[Extrait présenté]
• • • • • • •

Lors du développement d’une intelligence artificielle (IA), le plus gros du travail porte sur le processus d’apprentissage du système. En d’autres termes, l’IA doit apprendre à raisonner, à décider, afin qu’elle soit capable de résoudre seule des tâches « inconnues » ultérieurement. Pour cela, ses concepteurs l’entraînent à partir de modèles prédéfinis. C’est ce que l’on appelle l’apprentissage automatique ou machine learning. Aujourd’hui, des ingénieurs déclarent utiliser cette même technique pour générer de nouveaux agents intelligents, sans aucune intervention humaine.
Cela fait quelques années que les ingénieurs de Google travaillent sur un système de machine learning ultra perfectionné, baptisé AutoML. Il s’agit d’un système de machine learning automatisé : il est conçu pour créer des modèles de machine learning de qualité – pour l’apprentissage des IA – à grande échelle ; le développement de ces modèles implique en effet une série de tâches fastidieuses et répétitives, qu’il est tout à fait intéressant d’automatiser. AutoML est déjà capable de créer seul une IA plus perfectionnée que ce qu’un humain ne pourrait développer.

• • • • • • •

[Documents sources]
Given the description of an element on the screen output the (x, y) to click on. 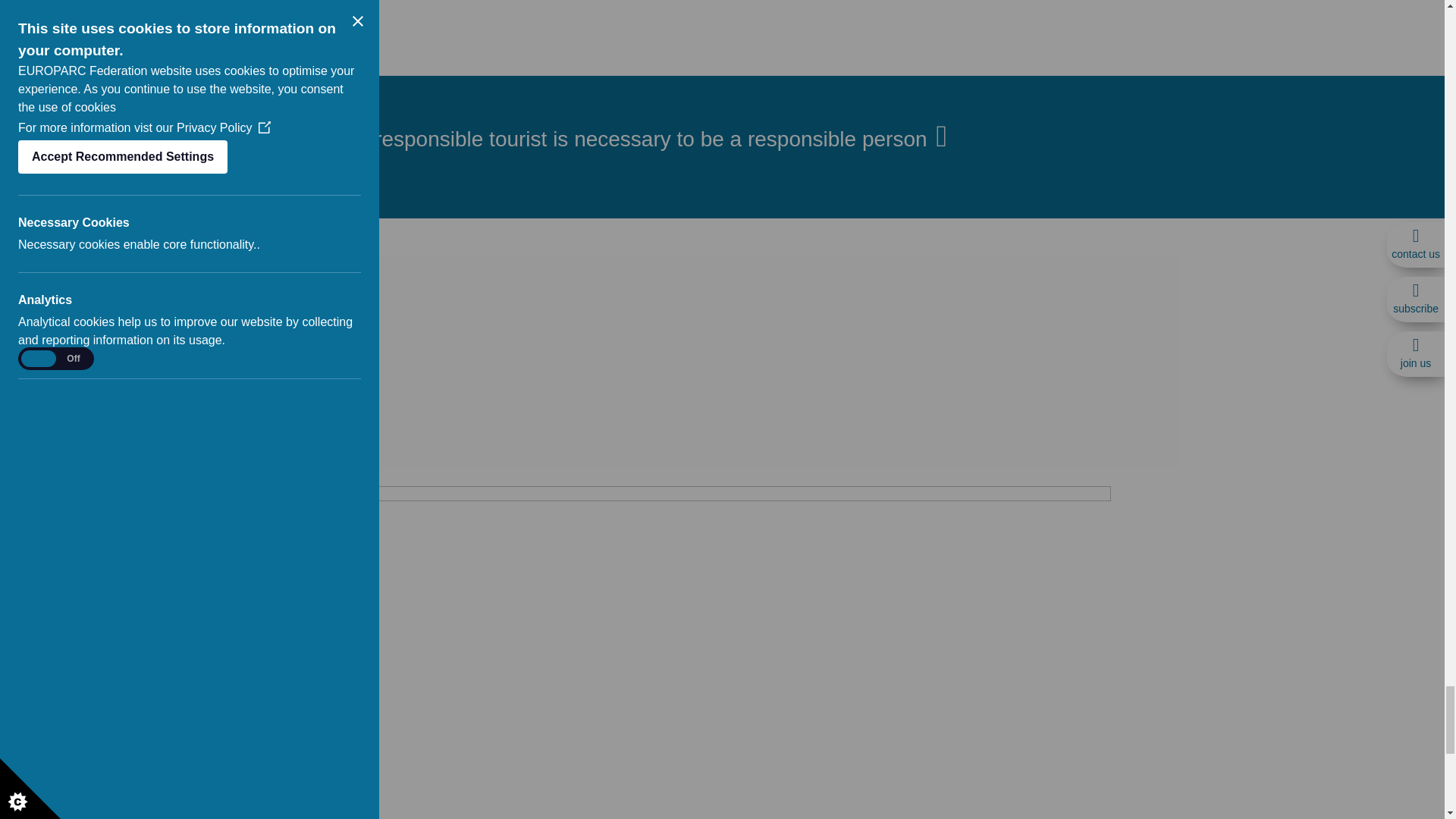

• • • • • • •

[Consigne 1] Relevez, une par ligne, toutes les affirmations que le texte sur l'apprentissage automatique fait au sujet d'AutoML.
[Consigne 2] D'après le texte sur l'apprentissage automatique, comment sont décrites les tâches qu'implique le développement des modèles de machine learning ?
[Consigne 3] Rédigez la suite du texte sur l'apprentissage automatique, en partant de sa dernière phrase.

[Réponse attendue 1]
Les ingénieurs de Google y travaillent depuis quelques années.
C'est un système de machine learning ultra perfectionné.
C'est un système de machine learning automatisé.
Il est conçu pour créer à grande échelle des modèles de machine learning de qualité, pour l'apprentissage des IA.
Il est déjà capable de créer seul une IA plus perfectionnée que ce qu'un humain pourrait développer.

[Réponse attendue 2] Elles sont fastidieuses et répétitives.

[Réponse attendue 3]
Une IA en charge de la phase d’apprentissage
Le développement d’un algorithme d’IA est laborieux et prend beaucoup de temps. Par exemple, les réseaux neuronaux artificiels – que l’on utilise aujourd’hui pour les algorithmes de traduction ou la conduite autonome, doivent être entraînés à partir de grosses quantités de données, qui viendront modifier les connexions neuronales. De plus, des sous-réseaux de neurones sont chargés d’effectuer des tâches plus spécifiques – comme repérer des panneaux routiers – et les chercheurs peuvent passer des mois à déterminer comment les connecter, afin qu’ils fonctionnent ensemble de manière transparente. AutoML permet de simplifier grandement la tâche.
Google a ainsi mis à disposition des développeurs un nouveau service, Google Cloud AutoML, qui leur permet d’entraîner leurs modèles de machine learning sans nécessairement posséder des connaissances techniques spécifiques. À ce jour, le service permet par exemple d’entraîner des modèles de reconnaissance visuelle (AutoML Vision), mais aussi des modèles dédiés à la reconnaissance du langage naturel ou à la traduction. Un exemple des possibilités d’AutoML en vidéo :
AutoML fonctionne sur la base d’un apprentissage par renforcement : cela consiste à plonger l’agent intelligent dans un environnement dans lequel il doit prendre des décisions, à la suite de quoi il obtient une récompense (positive ou négative). Le but de cet entraînement pour l’IA est de développer un comportement décisionnel optimal de façon à ce qu’elle maximise la somme des récompenses au cours du temps. AutoML agit comme un réseau neuronal artificiel, qui développe un réseau d’IA-enfants pour chaque tâche spécifique.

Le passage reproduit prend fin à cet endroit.